Dr. Lassiter has broad expertise in the role of religious practices in public strategies for healing and justice, theories of recognition, and feminist and queer theology.
Dr. Lassiter comes to Meadville Lombard with extensive experience in the academy, non-profit development and management, and diverse religious communities. “Over the years, I’ve wanted to understand how structural violence shapes our ability to imagine and enact different worlds—and I’ve always needed to learn in practical and contextual ways.” As such, Dr. Lassiter has immersed herself in various issues over the years, including work in disability rights, criminal justice reform, and sustainable agriculture, and brought on-the-ground training into her teaching and research. She has broad expertise in the role of religious practices in public strategies for healing and justice, theories of recognition, and feminist and queer theology. In her book Recognizing Other Subjects: Feminist Pastoral Theology and the Challenge of Identity, Dr. Lassiter identifies interpersonal, structural, and theological barriers to advancing care and justice, and identifies strategies for personal and social transformation.

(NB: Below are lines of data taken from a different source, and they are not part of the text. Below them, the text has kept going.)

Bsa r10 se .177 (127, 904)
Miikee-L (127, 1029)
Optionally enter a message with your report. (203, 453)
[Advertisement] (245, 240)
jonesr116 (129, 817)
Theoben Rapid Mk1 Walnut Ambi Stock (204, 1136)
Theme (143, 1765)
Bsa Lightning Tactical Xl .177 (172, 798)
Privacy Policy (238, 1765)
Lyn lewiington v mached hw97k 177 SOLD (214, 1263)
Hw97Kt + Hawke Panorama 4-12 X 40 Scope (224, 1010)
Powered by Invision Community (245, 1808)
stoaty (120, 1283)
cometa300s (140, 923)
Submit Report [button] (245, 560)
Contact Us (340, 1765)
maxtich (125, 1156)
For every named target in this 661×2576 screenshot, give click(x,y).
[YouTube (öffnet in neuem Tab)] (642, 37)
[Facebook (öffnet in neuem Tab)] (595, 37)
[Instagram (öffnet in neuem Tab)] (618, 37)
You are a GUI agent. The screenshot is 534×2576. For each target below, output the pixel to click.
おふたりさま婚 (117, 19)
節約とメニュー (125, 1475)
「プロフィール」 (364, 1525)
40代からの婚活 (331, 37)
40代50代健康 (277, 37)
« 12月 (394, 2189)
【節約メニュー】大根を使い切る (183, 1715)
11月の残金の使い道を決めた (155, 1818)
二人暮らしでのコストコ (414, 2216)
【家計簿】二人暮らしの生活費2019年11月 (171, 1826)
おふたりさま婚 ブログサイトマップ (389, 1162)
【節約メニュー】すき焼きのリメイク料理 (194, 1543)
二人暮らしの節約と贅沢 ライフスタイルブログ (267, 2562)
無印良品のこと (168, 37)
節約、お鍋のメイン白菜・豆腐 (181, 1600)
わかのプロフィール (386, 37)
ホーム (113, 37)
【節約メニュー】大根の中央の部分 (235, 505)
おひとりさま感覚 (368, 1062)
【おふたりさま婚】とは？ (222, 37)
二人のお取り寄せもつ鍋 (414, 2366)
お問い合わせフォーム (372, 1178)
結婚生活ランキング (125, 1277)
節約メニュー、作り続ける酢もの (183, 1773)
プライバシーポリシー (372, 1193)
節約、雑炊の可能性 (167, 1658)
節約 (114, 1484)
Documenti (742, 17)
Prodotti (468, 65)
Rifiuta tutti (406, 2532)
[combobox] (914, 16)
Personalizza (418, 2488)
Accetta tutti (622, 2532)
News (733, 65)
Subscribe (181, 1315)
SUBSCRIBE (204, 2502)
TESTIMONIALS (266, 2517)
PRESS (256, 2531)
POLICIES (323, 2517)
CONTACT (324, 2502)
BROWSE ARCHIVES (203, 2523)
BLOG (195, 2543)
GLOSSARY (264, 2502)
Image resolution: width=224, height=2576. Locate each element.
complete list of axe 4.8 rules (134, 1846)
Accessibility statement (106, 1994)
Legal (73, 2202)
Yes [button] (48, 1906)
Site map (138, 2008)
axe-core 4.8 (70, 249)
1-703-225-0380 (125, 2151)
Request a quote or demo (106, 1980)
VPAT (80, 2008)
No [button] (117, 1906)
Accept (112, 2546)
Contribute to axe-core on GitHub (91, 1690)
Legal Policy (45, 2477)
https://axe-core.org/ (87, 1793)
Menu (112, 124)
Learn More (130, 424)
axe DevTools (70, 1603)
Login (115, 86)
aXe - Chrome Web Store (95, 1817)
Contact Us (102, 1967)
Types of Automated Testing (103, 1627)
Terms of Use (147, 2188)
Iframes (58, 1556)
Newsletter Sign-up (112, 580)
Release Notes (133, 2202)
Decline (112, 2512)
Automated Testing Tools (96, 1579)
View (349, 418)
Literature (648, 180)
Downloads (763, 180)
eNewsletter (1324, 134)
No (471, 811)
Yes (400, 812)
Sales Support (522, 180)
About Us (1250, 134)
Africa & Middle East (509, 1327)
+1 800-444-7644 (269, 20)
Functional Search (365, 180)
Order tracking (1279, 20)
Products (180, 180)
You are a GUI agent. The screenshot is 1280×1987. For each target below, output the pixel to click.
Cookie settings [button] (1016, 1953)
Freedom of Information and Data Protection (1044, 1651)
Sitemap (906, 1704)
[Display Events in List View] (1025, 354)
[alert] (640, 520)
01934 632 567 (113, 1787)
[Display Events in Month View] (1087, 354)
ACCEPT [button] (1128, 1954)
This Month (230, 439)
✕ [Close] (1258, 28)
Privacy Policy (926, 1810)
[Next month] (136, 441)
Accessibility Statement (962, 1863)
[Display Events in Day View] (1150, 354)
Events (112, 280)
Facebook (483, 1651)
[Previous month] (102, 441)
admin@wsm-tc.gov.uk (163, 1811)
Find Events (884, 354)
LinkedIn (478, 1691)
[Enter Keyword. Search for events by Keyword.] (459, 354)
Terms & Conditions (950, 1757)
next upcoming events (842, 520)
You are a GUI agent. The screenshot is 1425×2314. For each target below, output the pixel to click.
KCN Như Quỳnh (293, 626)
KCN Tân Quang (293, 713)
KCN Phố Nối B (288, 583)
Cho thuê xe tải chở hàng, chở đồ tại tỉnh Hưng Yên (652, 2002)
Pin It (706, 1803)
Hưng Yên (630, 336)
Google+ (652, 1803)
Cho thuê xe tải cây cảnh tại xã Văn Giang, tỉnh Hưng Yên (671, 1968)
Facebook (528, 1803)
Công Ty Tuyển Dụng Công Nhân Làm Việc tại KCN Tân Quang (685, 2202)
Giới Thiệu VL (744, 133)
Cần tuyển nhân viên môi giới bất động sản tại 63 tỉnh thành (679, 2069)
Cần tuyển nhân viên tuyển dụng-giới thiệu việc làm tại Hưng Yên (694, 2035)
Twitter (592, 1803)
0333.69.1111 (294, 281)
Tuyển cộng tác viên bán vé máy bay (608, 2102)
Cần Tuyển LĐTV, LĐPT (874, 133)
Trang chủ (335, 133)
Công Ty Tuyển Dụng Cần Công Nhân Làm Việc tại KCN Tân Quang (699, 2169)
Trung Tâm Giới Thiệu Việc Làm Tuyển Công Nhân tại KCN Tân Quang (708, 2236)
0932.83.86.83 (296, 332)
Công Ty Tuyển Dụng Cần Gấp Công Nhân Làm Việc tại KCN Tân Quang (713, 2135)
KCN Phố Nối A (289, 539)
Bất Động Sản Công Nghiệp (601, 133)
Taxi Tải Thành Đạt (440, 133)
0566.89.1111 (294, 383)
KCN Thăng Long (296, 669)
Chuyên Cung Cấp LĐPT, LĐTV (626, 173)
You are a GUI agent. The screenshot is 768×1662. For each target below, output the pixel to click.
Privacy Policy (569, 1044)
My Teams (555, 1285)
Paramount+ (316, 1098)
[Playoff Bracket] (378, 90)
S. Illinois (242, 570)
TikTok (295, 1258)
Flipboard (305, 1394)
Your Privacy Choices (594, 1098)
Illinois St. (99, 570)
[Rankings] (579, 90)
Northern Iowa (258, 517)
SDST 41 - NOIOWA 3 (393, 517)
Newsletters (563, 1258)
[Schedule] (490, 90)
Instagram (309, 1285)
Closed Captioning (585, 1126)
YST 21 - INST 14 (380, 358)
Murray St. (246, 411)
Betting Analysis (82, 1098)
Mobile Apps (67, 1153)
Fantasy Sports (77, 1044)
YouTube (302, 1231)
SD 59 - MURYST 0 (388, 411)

Prior to joining Meadville Lombard, she served as Visiting Instructor for the M.A. in Social Justice and Community Development at Loyola University Chicago, Associate (and Assistant) Professor of Religious and Pastoral Studies at Mount St. Joseph University, and Director of Theological Field Education at Chicago Theological Seminary. She holds a Ph.D. in Religion, Psychology, and Culture from Vanderbilt University where she was a fellow in the Program for Theology and Practice. She is also a yoga and meditation instructor and an avid outdoorswoman.
“What better place can there be than a seminary which sees the intertwining of justice and healing as critical to the spiritual and material transformation of self, community, and world? What better time than now? I am elated to join Meadville Lombard Theological School as Senior Director of Lifelong Learning and to launch what is tentatively called the Institute for Justice, Healing, and Liberation."